#### TEXT EXCERPT:
————
Setting intentions as a couple is a boon to your relationship. “Having shared projects, shared goals and shared meaning increases [closeness],” said Kathy Nickerson, Ph.D, a clinical psychologist who specializes in relationships in Orange County, Calif.
It’s also “an opportunity to examine what’s gone right and what’s gone wrong in the previous year,” said Susan B. Saint-Rossy, MSW, LCSW, a psychotherapist who works with couples in Loudoun County, Virginia, near Washington, D.C.
The key is to set positive, concrete goals — elements that many couples unwittingly neglect.
For instance, couples commonly resolve to fight less, or they try to reduce other negative behaviors, Nickerson said. “If you’re constantly thinking about what you shouldn’t do, you’re continually in a negative mindset. Negative mindsets usually lead to negative behavior.”
Positive goals might include everything from helping each other more often with chores to giving a compliment every day to setting aside 20 minutes at night for quality time, she said.
Saint-Rossy believes that the “how” of your goals is the most important part of keeping intentions. For instance, instead of resolving to communicate better, she suggested resolving to learn about effective communication for couples. Read books by relationship experts, such as John Gottman, she said. Attend a workshop and try the techniques to see what works for you.
She also noted that one of the best resolutions we can make is to become an expert on our partner. Psychologist Stan Tatkin, PsyD, talks about this in his Psychobiological Approach to Couple Therapy (PACT). Becoming an expert on your partner can involve understanding what makes your partner feel safe, secure and loved, she said. It also can include: knowing when your partner is upset through their verbal and nonverbal cues; how to help them recover from being upset; and how to repair your relationship after an argument, she said.
If you’d like to set unique goals for your relationship, Saint-Rossy suggested asking yourself these questions individually and as a couple:
- How do I want to feel in my relationship with my partner? What specific things can I do to feel more that way?
- How do I want to make my partner feel in our relationship? What specific actions can I take to help my partner feel that way?
- What is the potential of our life together? What do we want our relationship to look like in the next year? What can I do specifically to create this life?
Nickerson shared these additional questions to consider:
- “When was the best time in our relationship? What was I doing for my spouse then? What was he or she doing for me?
- What would mean a lot to me now?
- What would make me feel safer? More loved? More important?
- What can I do to be more helpful? More positive? More optimistic?
- What’s a goal that’s positive and important to us both?
“The healthiest couples cultivate a relationship that is optimistic, positive, full of praise, kindness and gratitude,” Nickerson said. “Anything you can do to create a relationship like this will be a great resolution.”
And if you’re still not sure which intentions to set, she named this goal as the best resolution for 2015: “We promise to talk about what we’re grateful for in our lives and in each other every day.”
————
#### DATASET ENTRIES:

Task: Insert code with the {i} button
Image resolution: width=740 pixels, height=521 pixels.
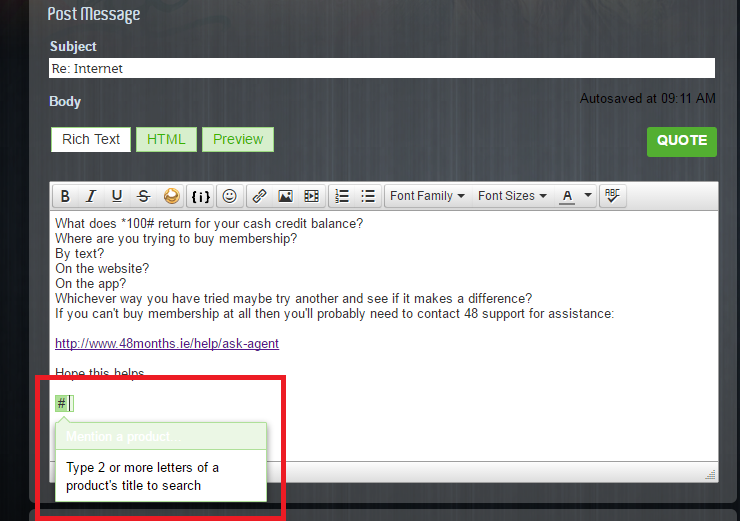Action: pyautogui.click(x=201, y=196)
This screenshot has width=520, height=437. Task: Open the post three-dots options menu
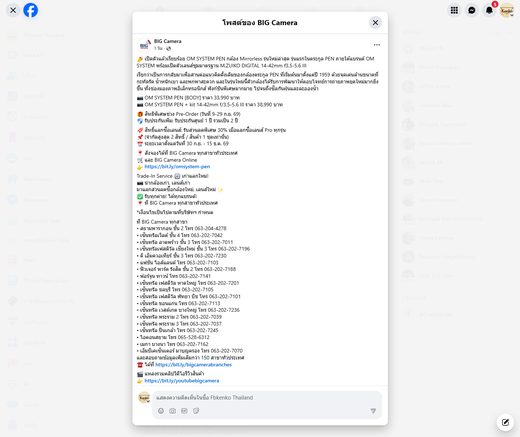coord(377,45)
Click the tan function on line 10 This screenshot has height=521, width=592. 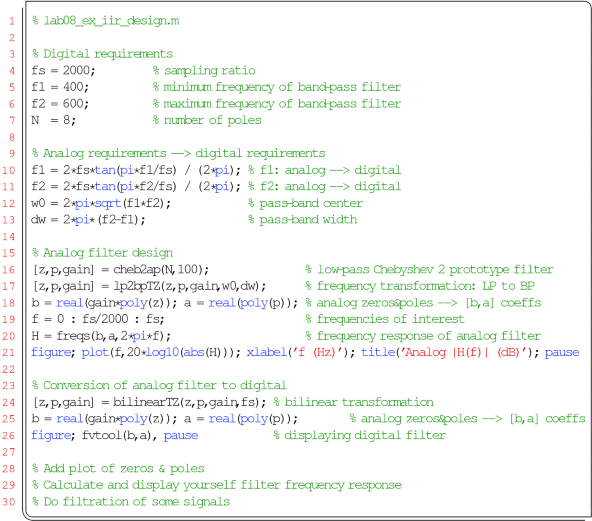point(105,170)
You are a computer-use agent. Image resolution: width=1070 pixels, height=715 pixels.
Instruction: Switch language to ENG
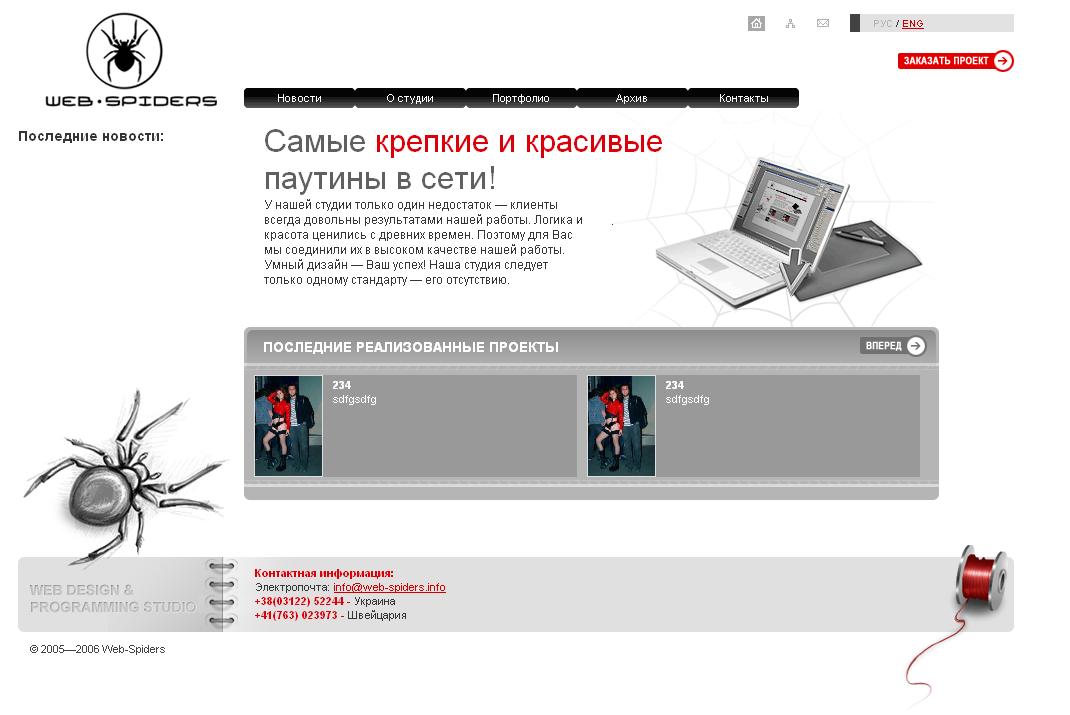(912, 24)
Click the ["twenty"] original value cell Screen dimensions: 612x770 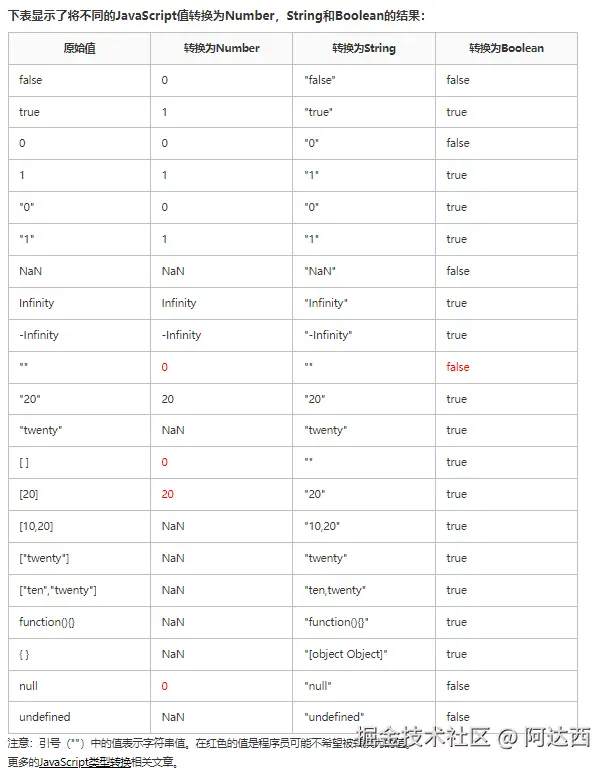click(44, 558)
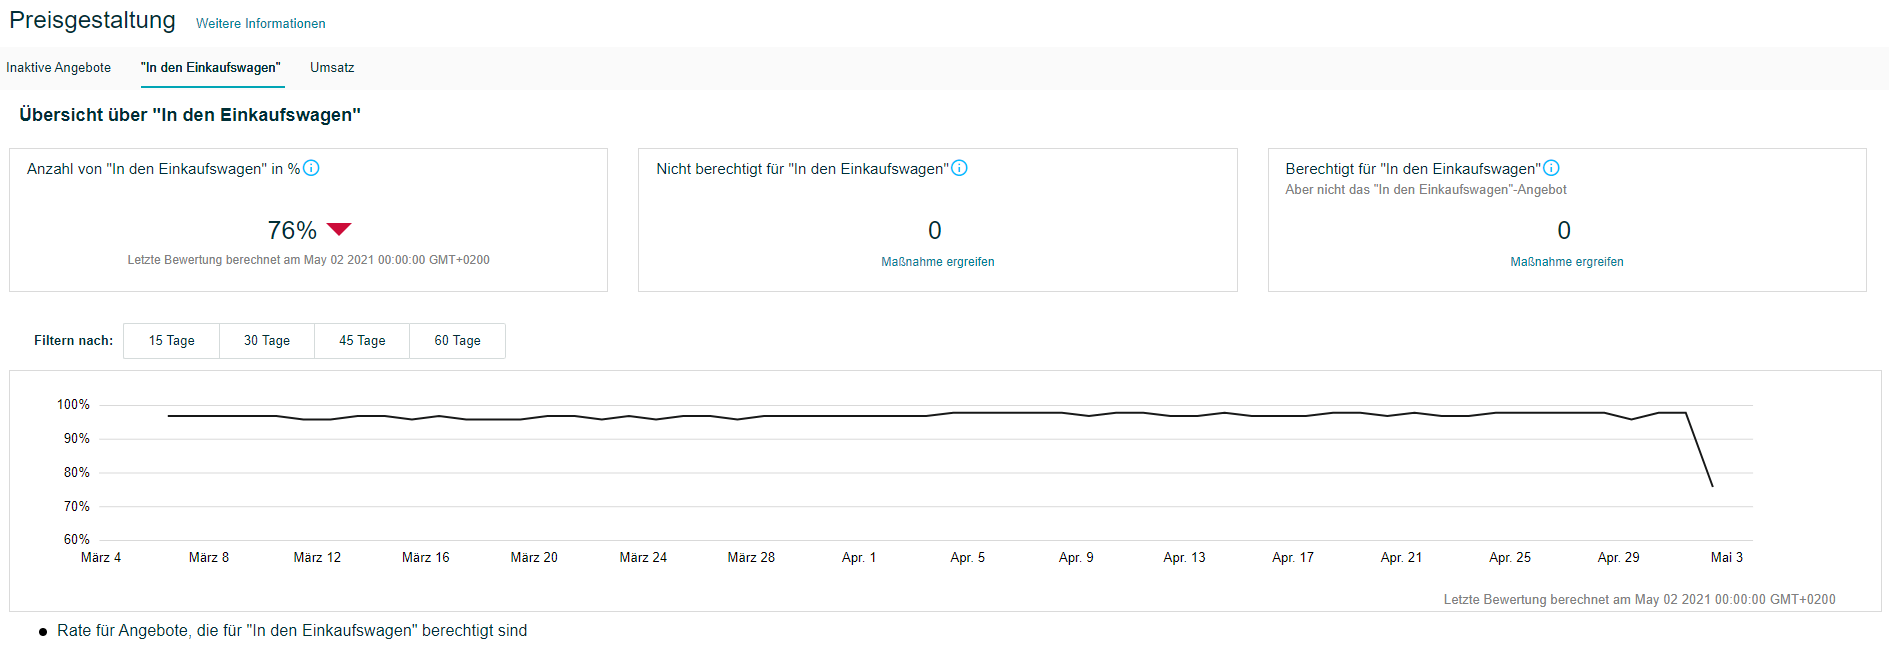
————
#### EXERCISE DIRECTIONS:
Write out the passage of the relationship goals text from "She also noted" up to and including "more that way?", word for word.

#### SOLVED EXERCISE:
She also noted that one of the best resolutions we can make is to become an expert on our partner. Psychologist Stan Tatkin, PsyD, talks about this in his Psychobiological Approach to Couple Therapy (PACT). Becoming an expert on your partner can involve understanding what makes your partner feel safe, secure and loved, she said. It also can include: knowing when your partner is upset through their verbal and nonverbal cues; how to help them recover from being upset; and how to repair your relationship after an argument, she said.
If you’d like to set unique goals for your relationship, Saint-Rossy suggested asking yourself these questions individually and as a couple:
- How do I want to feel in my relationship with my partner? What specific things can I do to feel more that way?